§ **About this exercise**
The response must consist of all the records, retyped exactly.
____ Data records
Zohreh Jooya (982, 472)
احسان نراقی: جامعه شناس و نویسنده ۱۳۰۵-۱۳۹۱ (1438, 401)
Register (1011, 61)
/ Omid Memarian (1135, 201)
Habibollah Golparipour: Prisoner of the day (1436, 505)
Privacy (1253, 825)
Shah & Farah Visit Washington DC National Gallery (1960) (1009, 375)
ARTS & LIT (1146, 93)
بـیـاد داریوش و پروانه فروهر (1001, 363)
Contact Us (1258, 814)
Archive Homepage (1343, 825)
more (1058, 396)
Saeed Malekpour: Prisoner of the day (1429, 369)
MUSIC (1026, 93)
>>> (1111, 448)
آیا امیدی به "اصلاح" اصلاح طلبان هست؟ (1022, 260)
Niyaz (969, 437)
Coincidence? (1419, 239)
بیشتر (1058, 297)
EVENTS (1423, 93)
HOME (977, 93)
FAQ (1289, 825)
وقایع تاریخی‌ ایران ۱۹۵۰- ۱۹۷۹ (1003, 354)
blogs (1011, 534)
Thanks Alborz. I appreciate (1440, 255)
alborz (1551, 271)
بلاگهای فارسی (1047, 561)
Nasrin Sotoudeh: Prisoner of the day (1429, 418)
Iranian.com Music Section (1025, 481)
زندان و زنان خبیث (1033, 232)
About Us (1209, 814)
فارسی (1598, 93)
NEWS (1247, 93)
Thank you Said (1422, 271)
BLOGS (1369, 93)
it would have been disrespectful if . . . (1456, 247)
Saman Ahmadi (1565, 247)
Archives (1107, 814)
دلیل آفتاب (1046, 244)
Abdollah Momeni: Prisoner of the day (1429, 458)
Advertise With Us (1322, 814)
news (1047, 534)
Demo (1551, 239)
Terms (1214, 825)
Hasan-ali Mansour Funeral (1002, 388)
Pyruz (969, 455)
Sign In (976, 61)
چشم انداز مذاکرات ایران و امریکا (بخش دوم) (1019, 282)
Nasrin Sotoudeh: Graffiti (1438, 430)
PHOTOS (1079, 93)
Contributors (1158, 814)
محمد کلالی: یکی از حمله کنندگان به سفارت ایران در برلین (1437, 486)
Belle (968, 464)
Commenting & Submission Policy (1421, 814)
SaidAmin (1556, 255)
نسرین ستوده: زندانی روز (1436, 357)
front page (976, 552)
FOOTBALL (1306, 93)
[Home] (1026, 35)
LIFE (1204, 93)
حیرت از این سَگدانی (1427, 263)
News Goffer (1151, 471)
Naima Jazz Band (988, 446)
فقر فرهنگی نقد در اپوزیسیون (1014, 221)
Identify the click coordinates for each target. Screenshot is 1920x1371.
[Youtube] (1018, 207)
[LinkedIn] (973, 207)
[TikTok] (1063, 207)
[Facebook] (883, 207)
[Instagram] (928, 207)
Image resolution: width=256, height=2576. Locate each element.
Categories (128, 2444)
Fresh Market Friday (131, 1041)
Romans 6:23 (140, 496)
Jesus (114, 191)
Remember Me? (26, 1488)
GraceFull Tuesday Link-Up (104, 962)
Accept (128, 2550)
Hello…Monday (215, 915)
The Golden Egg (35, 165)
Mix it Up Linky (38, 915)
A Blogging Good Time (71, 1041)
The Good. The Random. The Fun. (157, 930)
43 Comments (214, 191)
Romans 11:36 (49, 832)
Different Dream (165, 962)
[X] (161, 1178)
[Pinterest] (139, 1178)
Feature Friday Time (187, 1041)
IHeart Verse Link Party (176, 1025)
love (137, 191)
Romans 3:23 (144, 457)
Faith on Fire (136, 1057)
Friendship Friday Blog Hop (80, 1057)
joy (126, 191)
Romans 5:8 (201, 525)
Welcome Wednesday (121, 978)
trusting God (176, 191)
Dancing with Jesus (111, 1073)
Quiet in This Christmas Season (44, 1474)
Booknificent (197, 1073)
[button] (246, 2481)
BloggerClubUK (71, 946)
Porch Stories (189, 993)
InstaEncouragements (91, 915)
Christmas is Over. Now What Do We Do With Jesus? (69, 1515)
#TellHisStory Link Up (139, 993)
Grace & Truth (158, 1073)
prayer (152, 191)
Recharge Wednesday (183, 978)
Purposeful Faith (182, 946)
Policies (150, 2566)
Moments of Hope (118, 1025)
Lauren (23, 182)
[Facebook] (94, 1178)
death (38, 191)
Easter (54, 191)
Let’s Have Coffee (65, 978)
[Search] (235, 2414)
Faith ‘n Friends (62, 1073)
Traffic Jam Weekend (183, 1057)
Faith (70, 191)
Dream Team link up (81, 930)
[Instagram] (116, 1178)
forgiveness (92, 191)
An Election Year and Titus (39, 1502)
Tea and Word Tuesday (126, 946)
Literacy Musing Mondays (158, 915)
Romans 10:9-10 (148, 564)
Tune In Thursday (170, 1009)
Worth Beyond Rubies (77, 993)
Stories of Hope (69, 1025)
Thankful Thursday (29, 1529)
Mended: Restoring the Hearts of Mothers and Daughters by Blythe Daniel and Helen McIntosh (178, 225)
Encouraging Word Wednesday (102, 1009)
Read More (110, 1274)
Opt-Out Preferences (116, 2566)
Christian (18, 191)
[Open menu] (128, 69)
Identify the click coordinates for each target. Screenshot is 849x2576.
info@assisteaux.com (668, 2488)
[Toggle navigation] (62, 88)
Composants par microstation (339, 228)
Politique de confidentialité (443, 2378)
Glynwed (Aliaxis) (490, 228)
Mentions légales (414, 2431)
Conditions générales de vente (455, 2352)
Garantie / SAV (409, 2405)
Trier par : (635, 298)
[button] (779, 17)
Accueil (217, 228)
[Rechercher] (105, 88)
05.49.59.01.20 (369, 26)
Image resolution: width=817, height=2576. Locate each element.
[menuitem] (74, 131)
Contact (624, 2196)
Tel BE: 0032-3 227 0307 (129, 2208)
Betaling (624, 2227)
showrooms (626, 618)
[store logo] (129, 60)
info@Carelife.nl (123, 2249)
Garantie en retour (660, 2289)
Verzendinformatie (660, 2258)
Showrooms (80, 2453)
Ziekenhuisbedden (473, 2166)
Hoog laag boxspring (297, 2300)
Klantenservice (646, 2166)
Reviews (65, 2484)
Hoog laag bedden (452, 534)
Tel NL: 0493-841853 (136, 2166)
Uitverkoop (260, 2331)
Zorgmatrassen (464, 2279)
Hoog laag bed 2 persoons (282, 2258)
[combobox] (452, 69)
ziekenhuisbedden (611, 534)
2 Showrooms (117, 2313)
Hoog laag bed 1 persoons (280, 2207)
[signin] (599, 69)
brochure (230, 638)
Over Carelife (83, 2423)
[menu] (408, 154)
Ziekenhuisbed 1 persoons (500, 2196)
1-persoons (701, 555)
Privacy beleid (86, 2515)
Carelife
________
§ **Answer to this task**
Zohreh Jooya (982, 472)
احسان نراقی: جامعه شناس و نویسنده ۱۳۰۵-۱۳۹۱ (1438, 401)
Register (1011, 61)
/ Omid Memarian (1135, 201)
Habibollah Golparipour: Prisoner of the day (1436, 505)
Privacy (1253, 825)
Shah & Farah Visit Washington DC National Gallery (1960) (1009, 375)
ARTS & LIT (1146, 93)
بـیـاد داریوش و پروانه فروهر (1001, 363)
Contact Us (1258, 814)
Archive Homepage (1343, 825)
more (1058, 396)
Saeed Malekpour: Prisoner of the day (1429, 369)
MUSIC (1026, 93)
>>> (1111, 448)
آیا امیدی به "اصلاح" اصلاح طلبان هست؟ (1022, 260)
Niyaz (969, 437)
Coincidence? (1419, 239)
بیشتر (1058, 297)
EVENTS (1423, 93)
HOME (977, 93)
FAQ (1289, 825)
وقایع تاریخی‌ ایران ۱۹۵۰- ۱۹۷۹ (1003, 354)
blogs (1011, 534)
Thanks Alborz. I appreciate (1440, 255)
alborz (1551, 271)
بلاگهای فارسی (1047, 561)
Nasrin Sotoudeh: Prisoner of the day (1429, 418)
Iranian.com Music Section (1025, 481)
زندان و زنان خبیث (1033, 232)
About Us (1209, 814)
فارسی (1598, 93)
NEWS (1247, 93)
Thank you Said (1422, 271)
BLOGS (1369, 93)
it would have been disrespectful if . . . (1456, 247)
Saman Ahmadi (1565, 247)
Archives (1107, 814)
دلیل آفتاب (1046, 244)
Abdollah Momeni: Prisoner of the day (1429, 458)
Advertise With Us (1322, 814)
news (1047, 534)
Demo (1551, 239)
Terms (1214, 825)
Hasan-ali Mansour Funeral (1002, 388)
Pyruz (969, 455)
Sign In (976, 61)
چشم انداز مذاکرات ایران و امریکا (بخش دوم) (1019, 282)
Nasrin Sotoudeh: Graffiti (1438, 430)
PHOTOS (1079, 93)
Contributors (1158, 814)
محمد کلالی: یکی از حمله کنندگان به سفارت ایران در برلین (1437, 486)
Belle (968, 464)
Commenting & Submission Policy (1421, 814)
SaidAmin (1556, 255)
نسرین ستوده: زندانی روز (1436, 357)
front page (976, 552)
FOOTBALL (1306, 93)
[Home] (1026, 35)
LIFE (1204, 93)
حیرت از این سَگدانی (1427, 263)
News Goffer (1151, 471)
Naima Jazz Band (988, 446)
فقر فرهنگی نقد در اپوزیسیون (1014, 221)
Identify the click coordinates for each target. Screenshot is 1920x1371.
[Youtube] (1018, 207)
[LinkedIn] (973, 207)
[TikTok] (1063, 207)
[Facebook] (883, 207)
[Instagram] (928, 207)
Image resolution: width=256, height=2576. Locate each element.
Categories (128, 2444)
Fresh Market Friday (131, 1041)
Romans 6:23 (140, 496)
Jesus (114, 191)
Remember Me? (26, 1488)
GraceFull Tuesday Link-Up (104, 962)
Accept (128, 2550)
Hello…Monday (215, 915)
The Golden Egg (35, 165)
Mix it Up Linky (38, 915)
A Blogging Good Time (71, 1041)
The Good. The Random. The Fun. (157, 930)
43 Comments (214, 191)
Romans 11:36 (49, 832)
Different Dream (165, 962)
[X] (161, 1178)
[Pinterest] (139, 1178)
Feature Friday Time (187, 1041)
IHeart Verse Link Party (176, 1025)
love (137, 191)
Romans 3:23 (144, 457)
Faith on Fire (136, 1057)
Friendship Friday Blog Hop (80, 1057)
joy (126, 191)
Romans 5:8 (201, 525)
Welcome Wednesday (121, 978)
trusting God (176, 191)
Dancing with Jesus (111, 1073)
Quiet in This Christmas Season (44, 1474)
Booknificent (197, 1073)
[button] (246, 2481)
BloggerClubUK (71, 946)
Porch Stories (189, 993)
InstaEncouragements (91, 915)
Christmas is Over. Now What Do We Do With Jesus? (69, 1515)
#TellHisStory Link Up (139, 993)
Grace & Truth (158, 1073)
prayer (152, 191)
Recharge Wednesday (183, 978)
Purposeful Faith (182, 946)
Policies (150, 2566)
Moments of Hope (118, 1025)
Lauren (23, 182)
[Facebook] (94, 1178)
death (38, 191)
Easter (54, 191)
Let’s Have Coffee (65, 978)
[Search] (235, 2414)
Faith ‘n Friends (62, 1073)
Traffic Jam Weekend (183, 1057)
Faith (70, 191)
Dream Team link up (81, 930)
[Instagram] (116, 1178)
forgiveness (92, 191)
An Election Year and Titus (39, 1502)
Tea and Word Tuesday (126, 946)
Literacy Musing Mondays (158, 915)
Romans 10:9-10 (148, 564)
Tune In Thursday (170, 1009)
Worth Beyond Rubies (77, 993)
Stories of Hope (69, 1025)
Thankful Thursday (29, 1529)
Mended: Restoring the Hearts of Mothers and Daughters by Blythe Daniel and Helen McIntosh (178, 225)
Encouraging Word Wednesday (102, 1009)
Read More (110, 1274)
Opt-Out Preferences (116, 2566)
Christian (18, 191)
[Open menu] (128, 69)
Identify the click coordinates for each target. Screenshot is 849x2576.
info@assisteaux.com (668, 2488)
[Toggle navigation] (62, 88)
Composants par microstation (339, 228)
Politique de confidentialité (443, 2378)
Glynwed (Aliaxis) (490, 228)
Mentions légales (414, 2431)
Conditions générales de vente (455, 2352)
Garantie / SAV (409, 2405)
Trier par : (635, 298)
[button] (779, 17)
Accueil (217, 228)
[Rechercher] (105, 88)
05.49.59.01.20 (369, 26)
Image resolution: width=817, height=2576. Locate each element.
[menuitem] (74, 131)
Contact (624, 2196)
Tel BE: 0032-3 227 0307 (129, 2208)
Betaling (624, 2227)
showrooms (626, 618)
[store logo] (129, 60)
info@Carelife.nl (123, 2249)
Garantie en retour (660, 2289)
Verzendinformatie (660, 2258)
Showrooms (80, 2453)
Ziekenhuisbedden (473, 2166)
Hoog laag boxspring (297, 2300)
Klantenservice (646, 2166)
Reviews (65, 2484)
Hoog laag bedden (452, 534)
Tel NL: 0493-841853 (136, 2166)
Uitverkoop (260, 2331)
Zorgmatrassen (464, 2279)
Hoog laag bed 2 persoons (282, 2258)
[combobox] (452, 69)
ziekenhuisbedden (611, 534)
2 Showrooms (117, 2313)
Hoog laag bed 1 persoons (280, 2207)
[signin] (599, 69)
brochure (230, 638)
Over Carelife (83, 2423)
[menu] (408, 154)
Ziekenhuisbed 1 persoons (500, 2196)
1-persoons (701, 555)
Privacy beleid (86, 2515)
Carelife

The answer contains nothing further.